- By Percy Stocker
- August 10, 2021
- Feature
Summary
A growing list of leading manufacturers are finding that AR can be applied to a variety of industrial issues.

Every Boeing 747-8 Freighter contains at least 130 miles of wiring. There are wires overhead, under the floor, through the walls, around the cockpit and down into the wheel wells. Depending on the customer’s needs, Boeing’s cargo planes are also available in multiple configurations, each with its own distinctive wiring scheme. Getting all those planes wired correctly is critical, and for years the plant’s assembly technicians used heavy printed manuals–their so-called “phone books”–and intricate laptop diagrams to guide them in their work. It was a tedious job.
Several years ago, the company found a better way. It equipped its technicians with Google smart glasses that use augmented reality software to superimpose wiring diagrams and related information from a remote computer onto real-time images of the plane’s wiring harnesses. And they do it without requiring the worker either to break visual contact or use their hands. The instructions they need are projected directly onto their field of view, and by using voice commands, they can change the display as required.
Boeing isn’t alone in finding novel ways of improving quality and saving costs through the use of AR. A growing list of leading manufacturers are finding that AR can be applied to a variety of industrial issues.
Thyssenkrupp, for example, uses Microsoft HoloLens, a system that overlays high-definition holograms onto to real world images, to custom design and help customers visualize home stair lift systems.
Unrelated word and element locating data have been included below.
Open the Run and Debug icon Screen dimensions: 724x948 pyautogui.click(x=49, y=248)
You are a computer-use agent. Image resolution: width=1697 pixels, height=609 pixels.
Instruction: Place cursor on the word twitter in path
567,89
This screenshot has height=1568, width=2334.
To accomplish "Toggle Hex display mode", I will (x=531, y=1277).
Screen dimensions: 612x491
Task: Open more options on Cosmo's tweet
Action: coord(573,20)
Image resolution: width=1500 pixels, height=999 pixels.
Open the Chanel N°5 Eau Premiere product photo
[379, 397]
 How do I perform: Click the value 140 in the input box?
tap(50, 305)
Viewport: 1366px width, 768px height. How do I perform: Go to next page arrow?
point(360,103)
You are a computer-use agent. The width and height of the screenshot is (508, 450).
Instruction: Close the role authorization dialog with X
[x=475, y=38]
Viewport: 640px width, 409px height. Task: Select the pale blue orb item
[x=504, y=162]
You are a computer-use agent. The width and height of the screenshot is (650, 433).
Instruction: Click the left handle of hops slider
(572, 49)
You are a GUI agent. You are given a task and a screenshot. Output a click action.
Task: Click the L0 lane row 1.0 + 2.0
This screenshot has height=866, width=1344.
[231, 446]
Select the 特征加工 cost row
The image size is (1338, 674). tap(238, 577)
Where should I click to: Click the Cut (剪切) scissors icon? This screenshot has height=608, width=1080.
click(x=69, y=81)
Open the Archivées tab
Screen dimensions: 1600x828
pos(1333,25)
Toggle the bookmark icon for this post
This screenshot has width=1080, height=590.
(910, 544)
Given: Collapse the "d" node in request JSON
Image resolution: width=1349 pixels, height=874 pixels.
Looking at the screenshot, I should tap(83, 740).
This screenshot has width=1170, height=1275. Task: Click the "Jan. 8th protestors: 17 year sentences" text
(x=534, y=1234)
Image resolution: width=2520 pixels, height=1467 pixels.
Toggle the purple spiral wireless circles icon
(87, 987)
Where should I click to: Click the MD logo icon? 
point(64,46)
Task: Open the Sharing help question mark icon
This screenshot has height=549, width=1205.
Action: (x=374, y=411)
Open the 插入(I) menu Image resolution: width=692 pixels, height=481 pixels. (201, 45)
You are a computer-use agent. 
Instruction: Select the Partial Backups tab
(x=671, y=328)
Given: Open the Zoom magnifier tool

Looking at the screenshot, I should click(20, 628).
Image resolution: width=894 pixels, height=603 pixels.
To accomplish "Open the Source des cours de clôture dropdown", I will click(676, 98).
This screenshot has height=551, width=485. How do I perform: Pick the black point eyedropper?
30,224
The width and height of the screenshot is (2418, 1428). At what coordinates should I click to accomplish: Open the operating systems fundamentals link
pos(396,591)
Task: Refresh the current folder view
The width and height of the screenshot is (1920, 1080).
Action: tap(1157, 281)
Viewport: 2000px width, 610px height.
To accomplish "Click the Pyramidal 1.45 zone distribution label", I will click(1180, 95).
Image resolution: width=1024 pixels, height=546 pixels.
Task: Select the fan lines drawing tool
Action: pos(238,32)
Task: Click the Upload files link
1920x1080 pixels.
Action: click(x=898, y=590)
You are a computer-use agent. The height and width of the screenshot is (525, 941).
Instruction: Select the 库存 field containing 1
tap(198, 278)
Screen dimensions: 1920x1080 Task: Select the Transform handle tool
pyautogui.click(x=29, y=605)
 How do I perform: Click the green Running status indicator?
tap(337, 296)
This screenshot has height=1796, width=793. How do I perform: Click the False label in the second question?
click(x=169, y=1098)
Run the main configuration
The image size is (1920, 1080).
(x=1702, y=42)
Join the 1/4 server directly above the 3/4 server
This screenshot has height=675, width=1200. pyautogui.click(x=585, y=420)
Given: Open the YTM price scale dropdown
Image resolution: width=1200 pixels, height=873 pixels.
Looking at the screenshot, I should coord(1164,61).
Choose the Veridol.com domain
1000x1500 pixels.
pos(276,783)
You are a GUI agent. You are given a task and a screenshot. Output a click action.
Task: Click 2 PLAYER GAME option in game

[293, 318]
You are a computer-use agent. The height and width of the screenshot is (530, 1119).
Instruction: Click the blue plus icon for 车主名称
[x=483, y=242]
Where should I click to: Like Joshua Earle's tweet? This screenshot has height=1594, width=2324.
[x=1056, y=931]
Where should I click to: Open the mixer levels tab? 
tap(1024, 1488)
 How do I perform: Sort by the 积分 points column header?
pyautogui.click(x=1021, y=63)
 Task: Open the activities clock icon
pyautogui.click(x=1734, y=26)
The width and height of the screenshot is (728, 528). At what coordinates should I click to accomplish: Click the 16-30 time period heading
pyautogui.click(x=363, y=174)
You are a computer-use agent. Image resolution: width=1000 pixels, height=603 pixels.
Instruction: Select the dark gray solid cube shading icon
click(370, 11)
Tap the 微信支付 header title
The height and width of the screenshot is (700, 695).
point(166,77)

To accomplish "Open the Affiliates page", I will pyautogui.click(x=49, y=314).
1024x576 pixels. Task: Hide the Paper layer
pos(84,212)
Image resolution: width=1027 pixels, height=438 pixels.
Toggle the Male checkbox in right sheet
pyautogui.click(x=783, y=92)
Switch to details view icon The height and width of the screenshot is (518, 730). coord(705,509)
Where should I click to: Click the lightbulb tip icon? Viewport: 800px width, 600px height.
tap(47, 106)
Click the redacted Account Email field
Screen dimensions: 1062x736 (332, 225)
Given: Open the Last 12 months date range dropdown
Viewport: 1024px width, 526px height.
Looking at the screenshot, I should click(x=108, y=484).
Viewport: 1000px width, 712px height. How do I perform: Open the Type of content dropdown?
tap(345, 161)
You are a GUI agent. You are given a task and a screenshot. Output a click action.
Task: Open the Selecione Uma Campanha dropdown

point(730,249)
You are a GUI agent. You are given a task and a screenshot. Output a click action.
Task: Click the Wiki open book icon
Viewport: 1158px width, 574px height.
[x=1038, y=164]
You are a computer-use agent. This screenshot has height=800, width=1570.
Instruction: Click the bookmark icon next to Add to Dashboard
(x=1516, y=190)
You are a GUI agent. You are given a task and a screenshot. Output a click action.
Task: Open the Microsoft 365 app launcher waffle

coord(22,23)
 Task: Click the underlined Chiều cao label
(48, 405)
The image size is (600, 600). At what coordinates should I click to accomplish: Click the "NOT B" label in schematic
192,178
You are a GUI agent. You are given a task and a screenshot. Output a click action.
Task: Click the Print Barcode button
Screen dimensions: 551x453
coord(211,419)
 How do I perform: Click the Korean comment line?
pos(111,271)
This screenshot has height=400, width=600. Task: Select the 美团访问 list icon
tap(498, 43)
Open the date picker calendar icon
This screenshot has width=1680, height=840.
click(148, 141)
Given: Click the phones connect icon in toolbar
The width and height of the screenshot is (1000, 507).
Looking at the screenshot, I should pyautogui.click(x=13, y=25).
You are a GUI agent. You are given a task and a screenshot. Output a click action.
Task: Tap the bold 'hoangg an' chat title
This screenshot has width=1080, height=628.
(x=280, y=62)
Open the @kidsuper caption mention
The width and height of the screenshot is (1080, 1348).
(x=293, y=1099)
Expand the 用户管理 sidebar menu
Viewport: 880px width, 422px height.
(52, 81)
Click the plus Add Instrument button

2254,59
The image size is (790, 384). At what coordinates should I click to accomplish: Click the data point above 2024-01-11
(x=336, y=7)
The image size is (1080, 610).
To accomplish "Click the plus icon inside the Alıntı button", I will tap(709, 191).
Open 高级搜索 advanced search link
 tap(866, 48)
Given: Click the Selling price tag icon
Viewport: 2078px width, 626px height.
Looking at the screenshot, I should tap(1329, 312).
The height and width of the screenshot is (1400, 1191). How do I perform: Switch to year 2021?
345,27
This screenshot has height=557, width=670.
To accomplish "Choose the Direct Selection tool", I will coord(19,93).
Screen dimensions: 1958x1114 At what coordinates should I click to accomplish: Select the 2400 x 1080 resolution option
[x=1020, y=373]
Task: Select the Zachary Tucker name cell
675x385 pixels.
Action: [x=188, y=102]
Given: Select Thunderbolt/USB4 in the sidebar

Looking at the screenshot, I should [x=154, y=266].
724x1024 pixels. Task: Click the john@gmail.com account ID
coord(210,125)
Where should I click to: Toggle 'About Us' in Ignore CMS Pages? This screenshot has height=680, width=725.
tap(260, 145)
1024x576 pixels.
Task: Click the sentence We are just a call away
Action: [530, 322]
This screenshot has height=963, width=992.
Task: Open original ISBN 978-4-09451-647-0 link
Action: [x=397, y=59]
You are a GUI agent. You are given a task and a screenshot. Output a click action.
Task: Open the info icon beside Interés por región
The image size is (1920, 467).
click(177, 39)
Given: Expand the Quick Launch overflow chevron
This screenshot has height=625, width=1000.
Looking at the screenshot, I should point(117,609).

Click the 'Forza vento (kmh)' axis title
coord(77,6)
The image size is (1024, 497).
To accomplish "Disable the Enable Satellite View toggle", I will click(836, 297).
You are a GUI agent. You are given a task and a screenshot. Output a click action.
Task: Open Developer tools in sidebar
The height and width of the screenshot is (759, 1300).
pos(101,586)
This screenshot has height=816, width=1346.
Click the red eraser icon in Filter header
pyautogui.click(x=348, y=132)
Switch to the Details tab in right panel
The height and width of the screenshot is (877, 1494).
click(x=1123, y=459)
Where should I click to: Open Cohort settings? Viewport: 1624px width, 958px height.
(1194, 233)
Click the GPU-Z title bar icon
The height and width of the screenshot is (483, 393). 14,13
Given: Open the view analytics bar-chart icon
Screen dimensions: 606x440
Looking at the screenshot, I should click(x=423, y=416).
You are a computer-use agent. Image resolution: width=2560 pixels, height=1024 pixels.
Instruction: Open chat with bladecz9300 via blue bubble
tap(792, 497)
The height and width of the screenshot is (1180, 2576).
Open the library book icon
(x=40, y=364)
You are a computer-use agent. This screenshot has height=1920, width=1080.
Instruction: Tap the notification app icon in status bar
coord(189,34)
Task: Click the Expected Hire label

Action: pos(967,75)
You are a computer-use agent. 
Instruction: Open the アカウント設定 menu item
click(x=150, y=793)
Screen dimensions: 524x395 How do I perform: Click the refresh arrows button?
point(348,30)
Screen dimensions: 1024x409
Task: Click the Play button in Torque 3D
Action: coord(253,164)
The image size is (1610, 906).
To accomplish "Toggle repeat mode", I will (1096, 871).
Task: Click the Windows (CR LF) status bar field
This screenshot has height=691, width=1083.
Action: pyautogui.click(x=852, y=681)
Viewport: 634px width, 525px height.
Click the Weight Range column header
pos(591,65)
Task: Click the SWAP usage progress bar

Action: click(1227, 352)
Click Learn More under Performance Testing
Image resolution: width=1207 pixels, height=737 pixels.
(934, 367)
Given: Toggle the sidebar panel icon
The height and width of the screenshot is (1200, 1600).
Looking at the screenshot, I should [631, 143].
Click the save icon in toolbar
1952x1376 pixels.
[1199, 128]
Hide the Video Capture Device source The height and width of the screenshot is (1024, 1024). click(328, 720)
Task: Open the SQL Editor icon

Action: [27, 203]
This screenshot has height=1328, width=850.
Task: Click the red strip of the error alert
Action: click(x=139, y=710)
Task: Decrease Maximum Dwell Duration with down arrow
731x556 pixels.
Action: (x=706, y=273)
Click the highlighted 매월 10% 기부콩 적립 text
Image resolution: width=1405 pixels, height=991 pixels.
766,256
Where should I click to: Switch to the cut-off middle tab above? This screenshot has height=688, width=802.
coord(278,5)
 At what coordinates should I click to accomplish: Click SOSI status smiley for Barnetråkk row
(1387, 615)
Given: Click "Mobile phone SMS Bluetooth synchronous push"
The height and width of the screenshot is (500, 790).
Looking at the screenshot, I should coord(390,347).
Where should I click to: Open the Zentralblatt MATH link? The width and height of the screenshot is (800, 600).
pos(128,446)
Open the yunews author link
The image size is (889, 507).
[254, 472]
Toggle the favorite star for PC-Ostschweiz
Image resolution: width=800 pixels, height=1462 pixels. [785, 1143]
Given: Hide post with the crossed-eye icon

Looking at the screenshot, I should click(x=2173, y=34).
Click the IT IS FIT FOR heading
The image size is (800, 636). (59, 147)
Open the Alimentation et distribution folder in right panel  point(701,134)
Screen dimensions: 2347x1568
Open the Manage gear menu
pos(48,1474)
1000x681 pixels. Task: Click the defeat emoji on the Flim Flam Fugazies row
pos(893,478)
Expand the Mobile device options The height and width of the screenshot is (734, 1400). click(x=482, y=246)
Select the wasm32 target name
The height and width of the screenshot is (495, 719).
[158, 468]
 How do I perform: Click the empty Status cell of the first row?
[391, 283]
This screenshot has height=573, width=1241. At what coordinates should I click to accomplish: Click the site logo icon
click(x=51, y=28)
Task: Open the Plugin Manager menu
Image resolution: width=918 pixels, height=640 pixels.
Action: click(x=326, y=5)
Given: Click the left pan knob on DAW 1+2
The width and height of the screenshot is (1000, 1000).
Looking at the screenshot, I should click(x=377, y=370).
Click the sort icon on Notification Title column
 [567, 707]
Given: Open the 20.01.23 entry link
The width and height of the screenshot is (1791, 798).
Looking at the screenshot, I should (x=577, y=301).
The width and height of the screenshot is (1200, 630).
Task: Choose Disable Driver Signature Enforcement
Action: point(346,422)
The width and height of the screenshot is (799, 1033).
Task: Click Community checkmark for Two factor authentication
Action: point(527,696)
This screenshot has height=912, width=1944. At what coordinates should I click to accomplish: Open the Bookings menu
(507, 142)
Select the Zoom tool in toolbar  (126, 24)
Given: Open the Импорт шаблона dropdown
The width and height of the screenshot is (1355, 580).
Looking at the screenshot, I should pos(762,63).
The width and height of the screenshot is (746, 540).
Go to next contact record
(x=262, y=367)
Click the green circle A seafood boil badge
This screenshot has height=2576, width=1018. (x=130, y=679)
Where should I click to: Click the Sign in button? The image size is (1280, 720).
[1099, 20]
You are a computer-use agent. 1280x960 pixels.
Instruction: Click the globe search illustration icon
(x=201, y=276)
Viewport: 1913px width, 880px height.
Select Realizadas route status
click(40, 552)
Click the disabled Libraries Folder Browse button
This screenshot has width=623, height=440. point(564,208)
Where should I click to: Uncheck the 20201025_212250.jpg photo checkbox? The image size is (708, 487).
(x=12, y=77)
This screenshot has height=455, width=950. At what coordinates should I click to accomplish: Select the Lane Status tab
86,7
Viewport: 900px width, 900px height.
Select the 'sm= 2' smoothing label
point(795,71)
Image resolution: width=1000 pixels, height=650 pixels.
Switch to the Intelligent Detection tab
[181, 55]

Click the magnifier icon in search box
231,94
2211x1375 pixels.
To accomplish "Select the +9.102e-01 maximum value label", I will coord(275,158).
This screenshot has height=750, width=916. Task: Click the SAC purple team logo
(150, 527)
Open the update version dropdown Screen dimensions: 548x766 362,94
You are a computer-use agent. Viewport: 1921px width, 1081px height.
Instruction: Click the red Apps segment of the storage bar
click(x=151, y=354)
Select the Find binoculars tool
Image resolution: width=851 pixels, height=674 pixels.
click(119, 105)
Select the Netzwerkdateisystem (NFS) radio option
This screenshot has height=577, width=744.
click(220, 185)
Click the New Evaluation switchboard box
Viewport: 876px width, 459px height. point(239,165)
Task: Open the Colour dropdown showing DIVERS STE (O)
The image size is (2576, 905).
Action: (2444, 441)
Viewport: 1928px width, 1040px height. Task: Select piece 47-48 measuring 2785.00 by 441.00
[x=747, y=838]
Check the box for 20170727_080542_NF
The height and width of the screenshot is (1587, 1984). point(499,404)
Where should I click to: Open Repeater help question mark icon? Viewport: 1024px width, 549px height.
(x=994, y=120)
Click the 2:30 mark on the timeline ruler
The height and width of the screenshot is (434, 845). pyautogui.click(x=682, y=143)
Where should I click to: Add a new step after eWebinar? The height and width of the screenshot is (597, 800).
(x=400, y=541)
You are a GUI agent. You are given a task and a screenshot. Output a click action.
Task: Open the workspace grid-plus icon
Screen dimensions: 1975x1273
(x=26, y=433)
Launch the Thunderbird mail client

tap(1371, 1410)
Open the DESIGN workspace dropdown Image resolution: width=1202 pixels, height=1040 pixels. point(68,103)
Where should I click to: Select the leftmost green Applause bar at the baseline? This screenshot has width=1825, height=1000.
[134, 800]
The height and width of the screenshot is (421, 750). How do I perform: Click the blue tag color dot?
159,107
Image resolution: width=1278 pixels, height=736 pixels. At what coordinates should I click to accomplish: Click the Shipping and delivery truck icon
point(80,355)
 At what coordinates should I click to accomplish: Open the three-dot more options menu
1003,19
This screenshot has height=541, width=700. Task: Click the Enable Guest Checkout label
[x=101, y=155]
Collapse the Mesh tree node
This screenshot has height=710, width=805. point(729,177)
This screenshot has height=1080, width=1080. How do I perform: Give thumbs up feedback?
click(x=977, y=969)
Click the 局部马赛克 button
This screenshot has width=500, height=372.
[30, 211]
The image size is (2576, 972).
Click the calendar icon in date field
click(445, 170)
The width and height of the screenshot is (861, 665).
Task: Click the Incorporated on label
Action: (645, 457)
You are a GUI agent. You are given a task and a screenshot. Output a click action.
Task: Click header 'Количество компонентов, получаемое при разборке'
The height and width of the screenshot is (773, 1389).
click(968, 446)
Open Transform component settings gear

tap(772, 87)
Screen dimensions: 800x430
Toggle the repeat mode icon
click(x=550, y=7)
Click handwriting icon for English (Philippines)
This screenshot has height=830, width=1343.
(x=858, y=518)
Data from those images is then transferred to the company’s manufacturing facility, dramatically shortening delivery times.
Jaguar Land Rover designed an AR system that uses iPad cameras to train new employees how to recognize the location of wiring and electronic devices obscured behind the vehicle’s dashboard. It uses an app that shows diagrams of concealed wire connections, simply by pointing to the dashboard. And it teaches trainees whatever needs to be learned without the time or cost involved in disassembling an actual vehicle.
Caterpillar is using an AR app to help its technicians do maintenance. It provides them with step-by-step instructions in how to perform various service and maintenance checks, and it can connect them with experts all over the world. It also helps newly hired mechanics to learn tractor maintenance much more quickly. Airbus is using AR in their inspection work, which has enabled them to speed up their assembly process by 40 percent. And Porsche is working on developing a system that uses AR for quality control.
Augmented Reality is still a nascent technology, and its capabilities are constantly being expanded. But forward-looking companies like those described here are already finding valuable ways to apply the power of low-cost, wearable, voice activated technology to augment the strengths of their workers, improve plant productivity, increase safety, enhance quality, cut costs, and train personnel more effectively. In fact, by 2025 it is estimated that approximately 14 million workers will be using various types of headsets in their workplaces, blending the power of data with real-world scenarios1.
Not surprisingly, a growing number of vendors are becoming involved in AR, and the technology is seeing an increasing number of applications, both at work, in the field, and at home. Among its emerging uses are inventory management, prototyping, security, and real-time analysis. But for manufacturing organizations and on the plant floor, it is the company’s industrial engineers, skilled operators, technicians and machinists whose training and work stands to benefit most immediately from this transformational technology.
About The Author
Percy Stocker, SVP AR Americas, TeamViewer, has 15 years of consulting, sales, and operations experience in the software and professional services industry. He is especially passionate about transforming enterprises utilizing state-of-the-art technology like Augmented Reality and Internet of Things. Percy enjoys deep conversations both on the business and the technology side to identify and drive customer value. He holds a master’s degree in computer science from Technical University of Munich and the National University of Singapore. As former co-founder of Ubimax and EVP AR Americas for TeamViewer, Percy continues to drive the company's AR business unit in the Americas.